Scancell Holdngs Plc said that its lead cancer vaccine that targets dendritic cells has generated a disease-specific immune response in a Phase 1/2 study of patients with late-stage melanoma. There were no reports of serious drug-related side effects.
GlaxoSmithKline Plc and its partner, Theravance Inc, have announced positive Phase 3 results in asthma for their combination corticosteroid and long-acting beta2 agonist, Breo Ellipta. The companies plan to discuss an asthma filing with the FDA.
Eli Lilly and Company said that its experimental add-on therapy for depression, edivoxetine, failed to meet the primary endpoint of three Phase 3 studies and that it is ending development of the drug. This will result in a fourth quarter charge of $15 million.
Sanofi SA said it is stopping clinical development of the JAK2 inhibitor, fedratinib, following reports of cases consistent with Wernicke’s encephalopathy in patients participating in the trials. Wernicke’s encephalopathy is caused by biochemical lesions of the CNS and is related to vitamin B1 insufficiency.
The first of two Phase 3 studies of a new treatment for chronic coronary heart disease, darapladib, has failed to meet its primary endpoint, GlaxoSmithKline Plc said.

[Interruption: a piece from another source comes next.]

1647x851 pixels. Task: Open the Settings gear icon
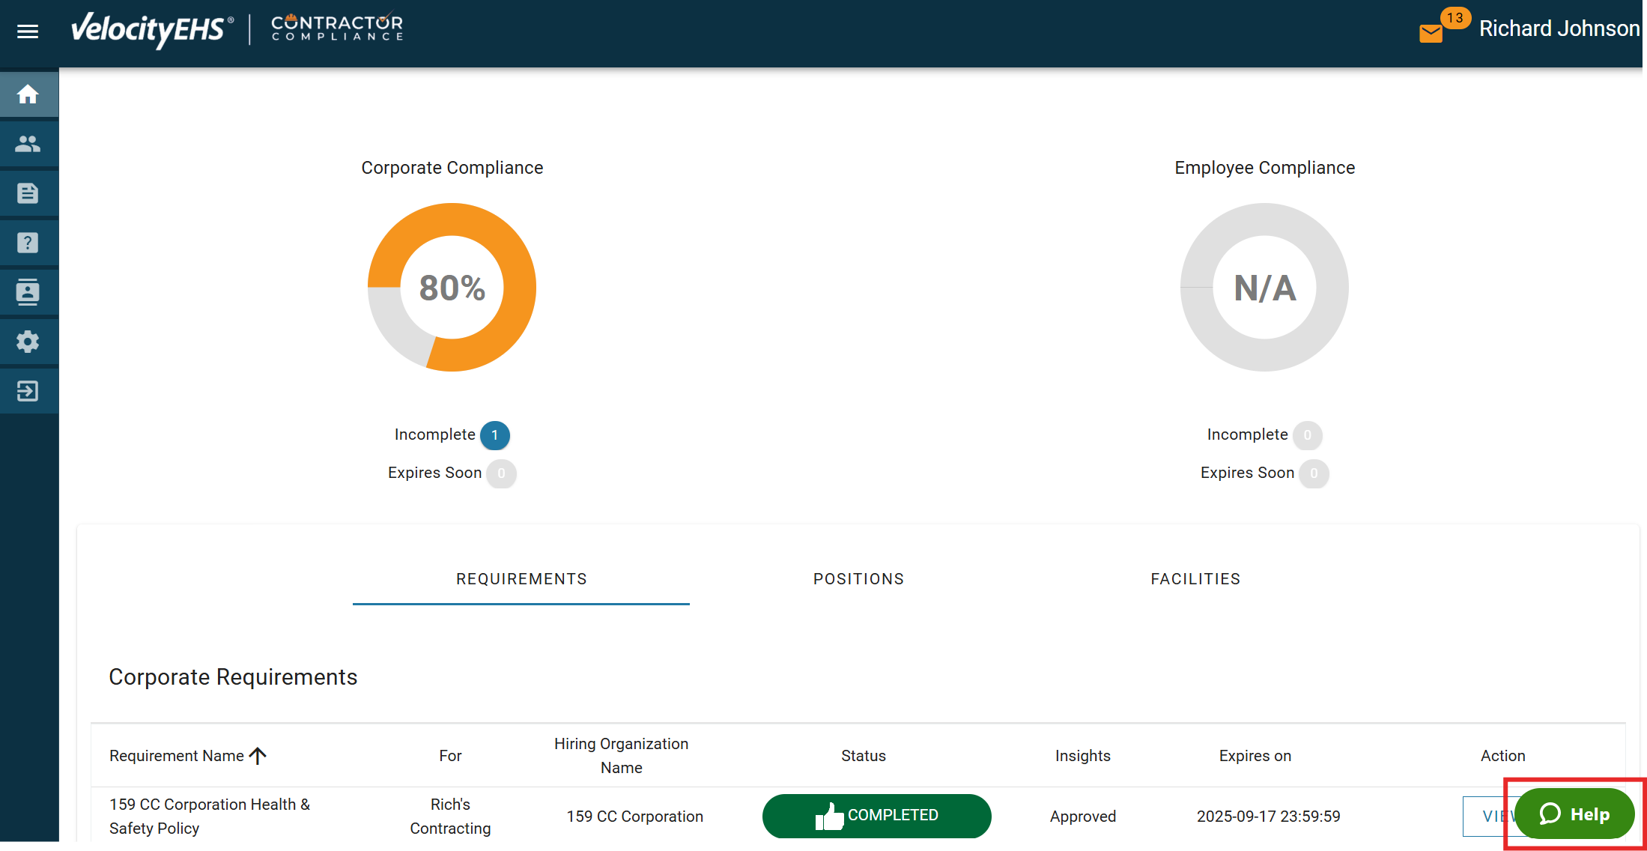(28, 342)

The endpoint was time to first occurrence of any major adverse cardiovascular event.
Anergis SA of Switzerland has provided further data on its lead vaccine for birch pollen allergy which showed that the treatment increased allergen-specific antibody levels by a factor of 20, indicating an immunological response.
Network pharmacology is an approach to drug discovery and development that is gaining increasing attention from the medical community.

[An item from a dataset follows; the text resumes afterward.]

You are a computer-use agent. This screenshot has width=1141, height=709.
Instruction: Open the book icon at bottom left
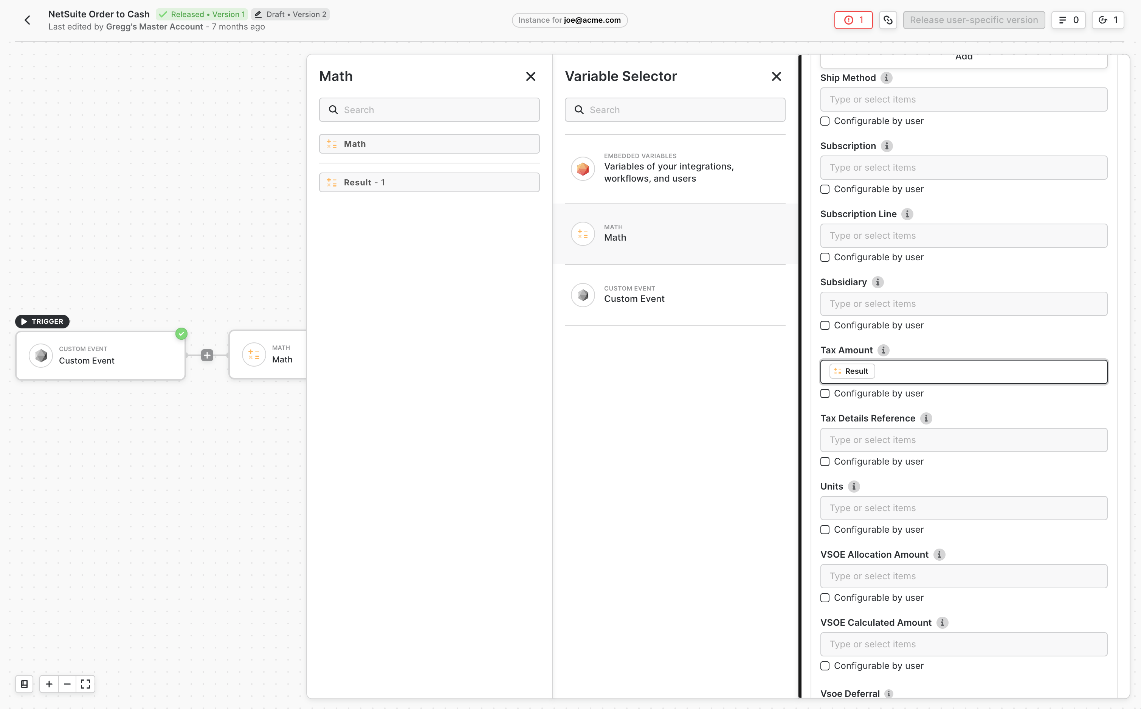pyautogui.click(x=24, y=684)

At a time when investors are shying away from technology platform companies, one UK biotech with a platform focus continues to enjoy the support of several large funders. Circassia Ltd recently reported positive data from Phase 2 studies of its immunotherapy technology in patients with grass and house dust mite allergies. A third product against cat allergy is now in Phase 3.
Immatics Biotechnologies GmbH of Germany has raised €34 million from its existing investors in a Series D financing round, enabling it to conclude development of a therapeutic cancer vaccine intended as a first-line treatment for patients with renal cell carcinoma in combination with the current standard of care, Sutent (sunitinib).
The US Food and Drug Administration has agreed to give Alkermes Plc’s candidate drug for the adjunctive treatment of major depressive disorder a ‘fast track’ designation which means the company can have more frequent interactions with the regulator.